* _作業一覧_
A. 燃え尽き症候群に関する文章のうち、「悪い癖はそう簡単には」で始まる段落を、主要な内容を保ったまま、より簡潔に書き直してください。
B. 燃え尽き症候群に関する文章の中で、WHOによる燃え尽き症候群の症状として挙げられているものをすべて列挙してください。
C. 燃え尽き症候群に関する文章の続きを、最後の文の後から書き記してください。

* _掲載文_
+ + +
ここで重要なのは、「スライブ・タイム」は有休や病欠などの日数には数えないことである。
「従業員に、回復と労働は別物と考えてほしくないのです。仕事だと思ってきちんと休んでほしい。“スライブ・タイム”はご褒美ではありません。責任です。上司命令です。上司の大切な仕事は、燃え尽き症候群が起こるのを防ぎ、チームのパフォーマンスを維持することなのですから」
悪い癖はそう簡単には治らないのに、いっぺんに全部を変えようとして挫折する人も多い。そこでアリアナは、「いきなり大きな目標を立てるのはやめましょう。まったく新しいライフスタイルを目指すわけですから。それとも、意志の力だけに頼るつもりですか? その態度こそが、意志の力に対する科学を無視しているんですよ」と話す。
充電のためには、やるべきことが終わっていないときでも「もう今日は仕事しません!」と宣言することも有効的だ。
世界に蔓延「燃え尽き症候群」
WHO(世界保健機関)が発表した2019年版の国際疾病分類に、「燃え尽き症候群は、職場環境の慢性的ストレスがきちんと対処されないときに起こる」とある。WHOによると、燃え尽き症候群には大きく3つの症状があるらしい。「意欲低下・疲労」「仕事への心理的隔絶感・後ろ向きな感情・悲観的感情の増大」「業務効率の低下」だ。
「ナレッジワーカーにとっての8時間労働というのは、産業労働者にとっての16時間労働と同等だ」「8時間労働は肉体労働のための基準であって、精神のための基準ではない」と、起業家で作家のステファン・アーストルは述べている。
1世紀ほど前、人々には肉体の限界を超えるほどの労働が強いられていた。それと同じことが精神に起こっているのが現代だ。
+ + +
* _提供データ_

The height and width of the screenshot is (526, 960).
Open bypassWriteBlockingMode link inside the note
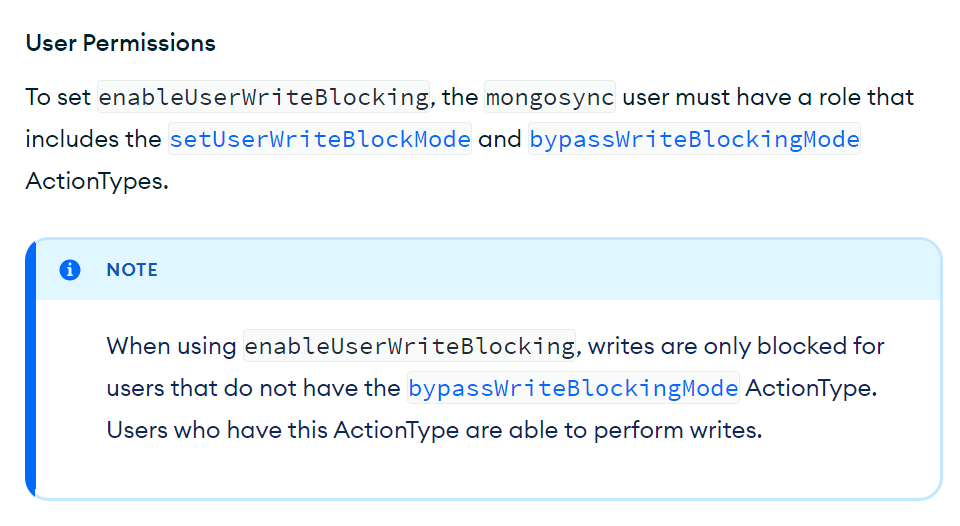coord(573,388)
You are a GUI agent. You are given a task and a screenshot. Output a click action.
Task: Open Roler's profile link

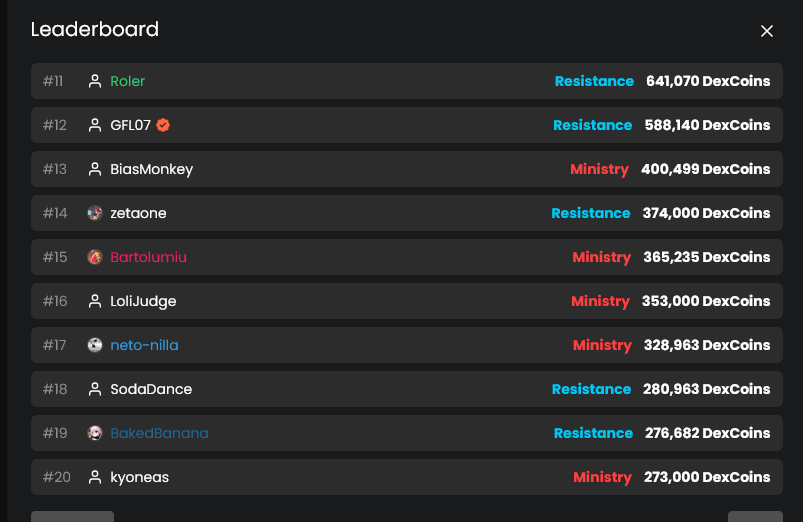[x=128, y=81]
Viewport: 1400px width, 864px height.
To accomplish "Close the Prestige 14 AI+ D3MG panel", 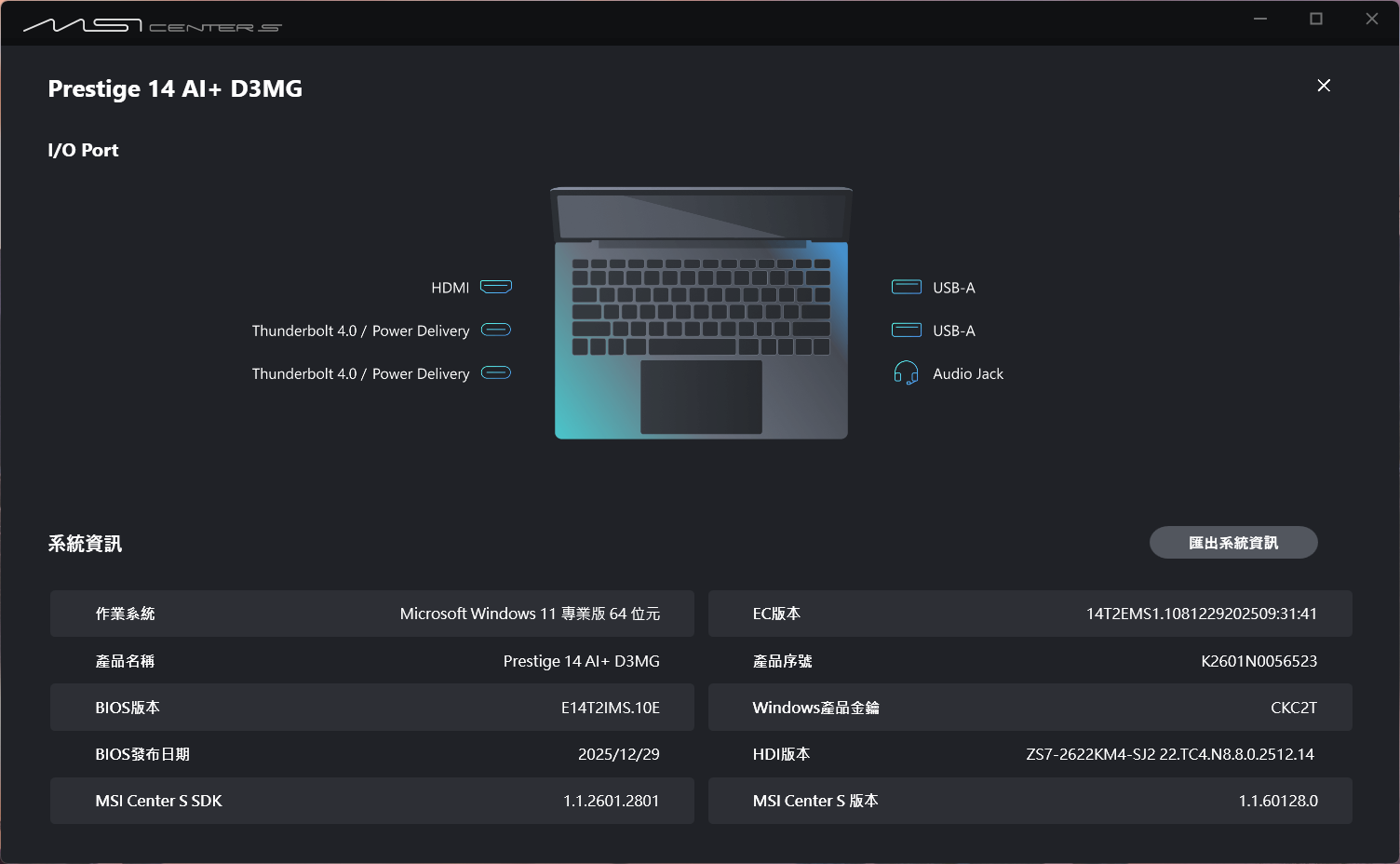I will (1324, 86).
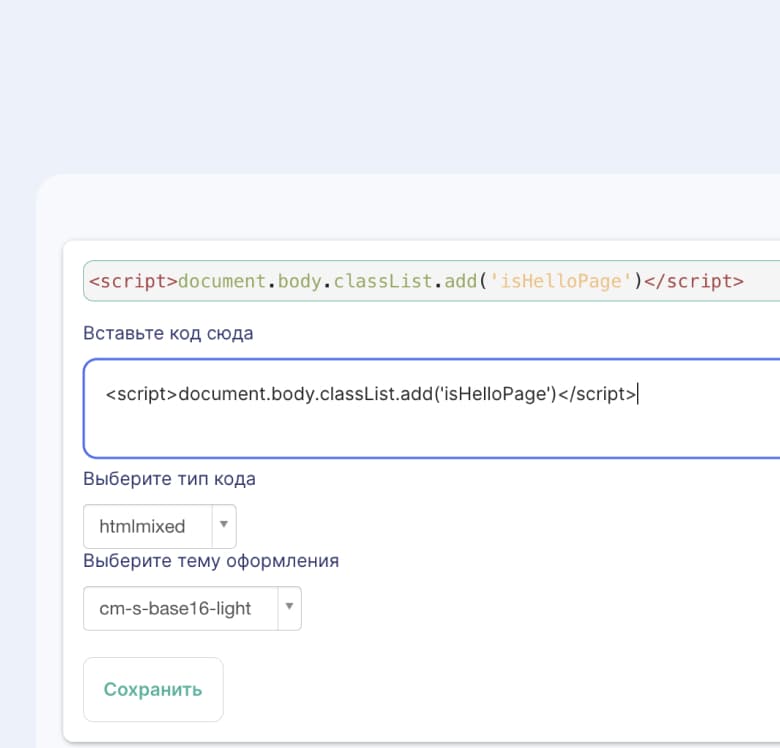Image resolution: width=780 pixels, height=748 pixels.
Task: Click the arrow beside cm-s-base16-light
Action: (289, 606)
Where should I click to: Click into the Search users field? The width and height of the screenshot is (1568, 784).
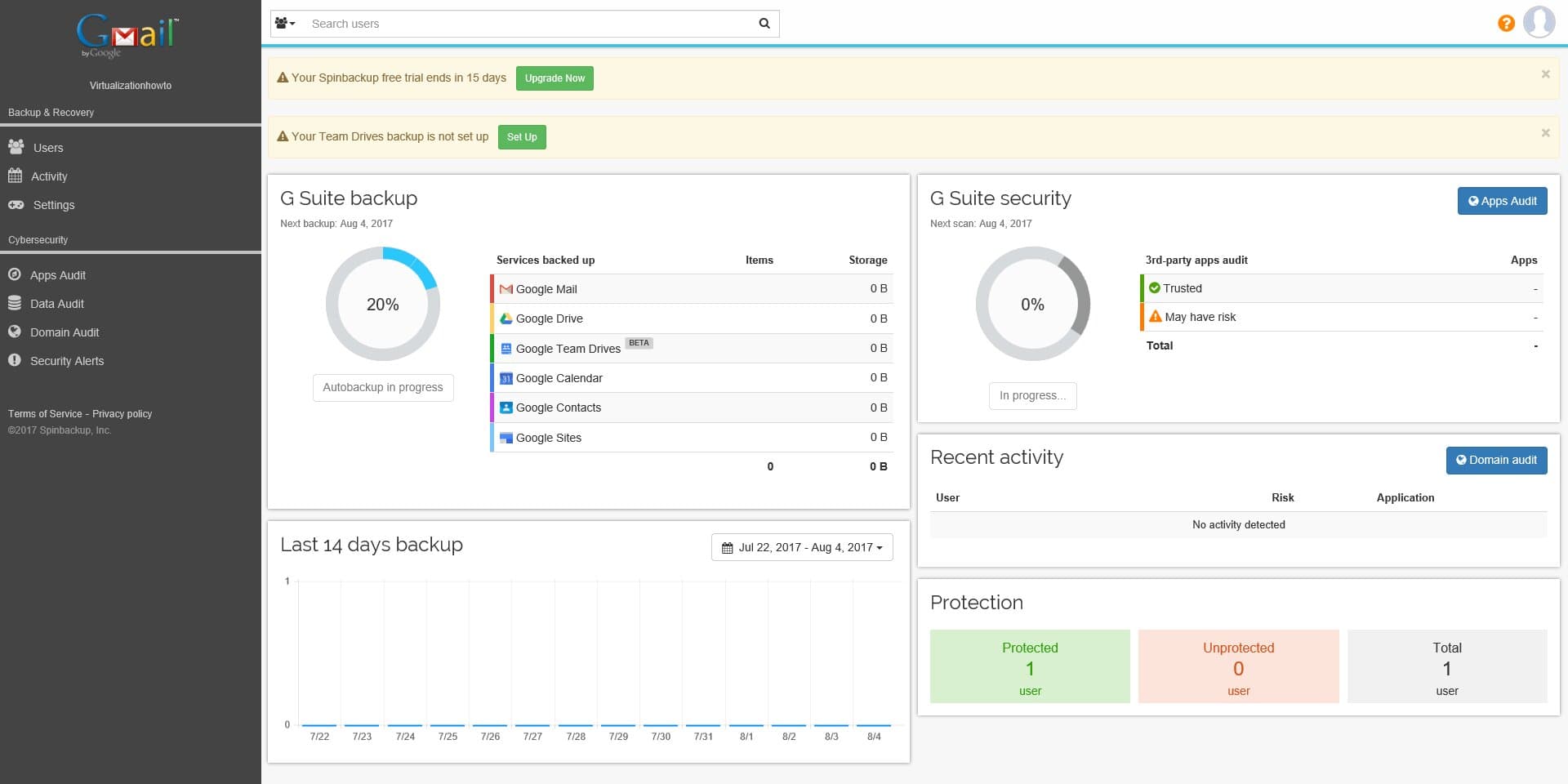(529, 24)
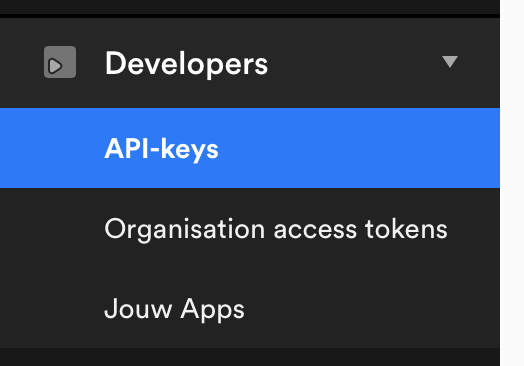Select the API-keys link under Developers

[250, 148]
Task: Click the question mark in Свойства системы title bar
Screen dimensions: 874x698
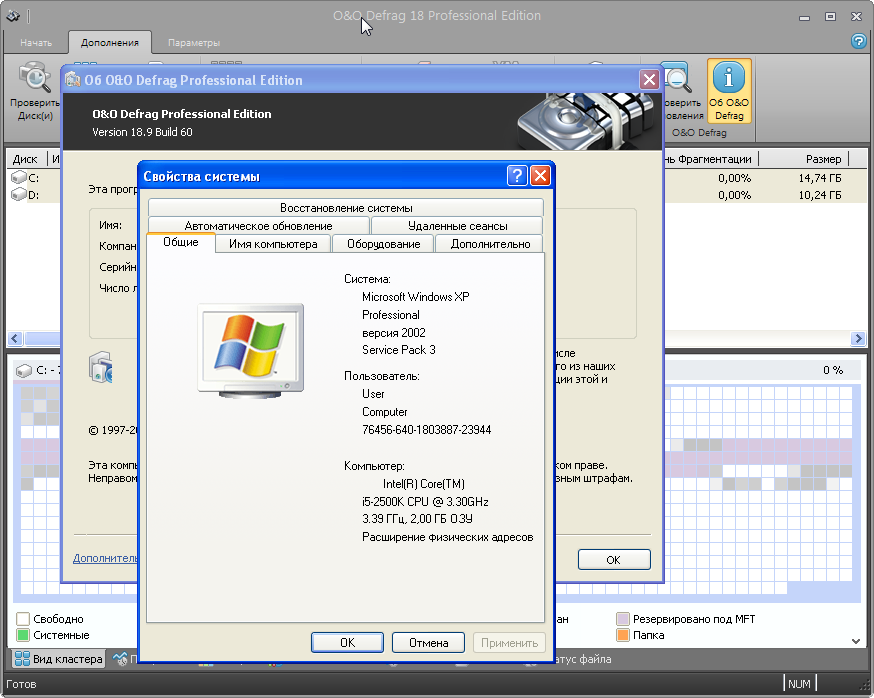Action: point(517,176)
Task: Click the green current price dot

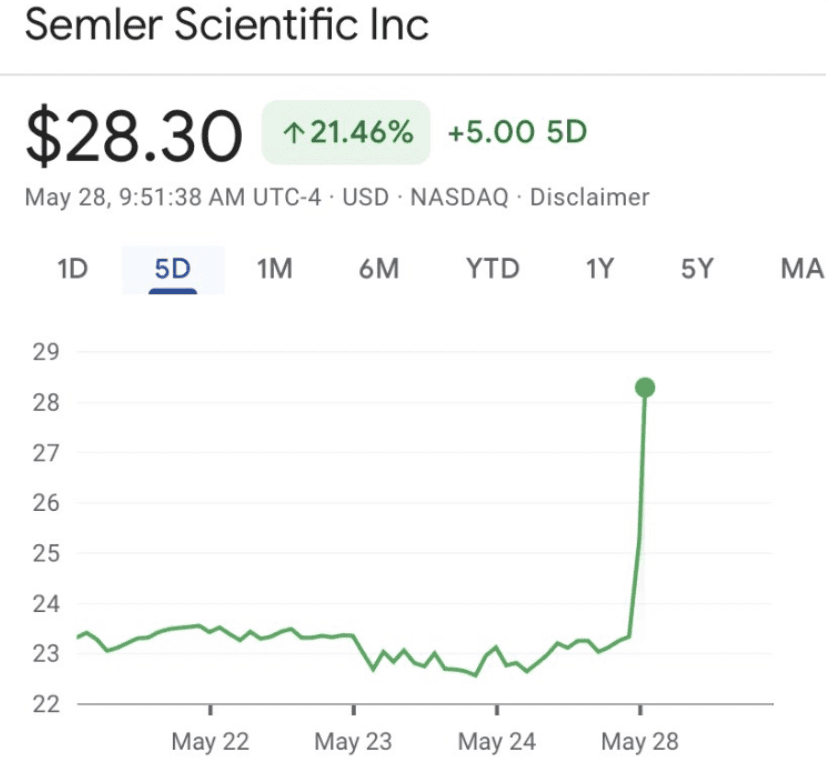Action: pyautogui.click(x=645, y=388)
+ + +
* _作業の結果_
A. 悪い癖は簡単には治らないのに、一度にすべてを変えようとして挫折する人が多い。アリアナは、まったく新しいライフスタイルを目指すのだから、いきなり大きな目標を立てるのはやめるべきだと述べている。また、意志の力だけに頼る態度は、意志の力に関する科学を無視したものだと指摘している。

B.
・意欲低下・疲労
・仕事への心理的隔絶感・後ろ向きな感情・悲観的感情の増大
・業務効率の低下

C.
とくにミレニアル世代での被害が深刻らしい。この世代は仕事と自己価値を結びつけやすく、短期的な結果を求め続ける。しかも、ソーシャルメディアのプロフィールを磨くために、つねに他人の成功と自分の成功を比べる。趣味もレジャーでさえも、ビジネスチャンスや副業にできないかと考え、そうでなければ無駄だと思ってしまうのだ。
BuzzFeedに掲載された「ミレニアル世代はどのようにして『燃え尽き世代』になったのか」の中で、ジャーナリストのアン・ヘレン・ピーターソンは自らの燃え尽き症候群の経験を回想している。
簡単な作業が難しくなり、予定を立てたりメールの返信をしたり、郵便局に行くことさえ満足に行えなかったそうだ。彼女はこの症状を「雑用麻痺(まひ)」と呼び、「高機能仕事中毒なのだ」と考察する。大きなタスクはやり遂げられても、地味で単純な仕事が面倒くさくなり、不安を感じるようになるということだ。
ピーターソンは記事で、精神分析学者で燃え尽き症候群を専門に研究するジョシュ・コーエン博士の言葉を紹介している。「内なるすべてのエネルギーを使い果たしてしまうと、燃え尽き症候群になります。なにがあっても進むのだと自分にムチをうつ衝動から自由になれないのです」
この神経をすり減らすような衝動こそが、内面化されたプロテスタント労働倫理であり、それを解毒できるのはタイムオフしかない。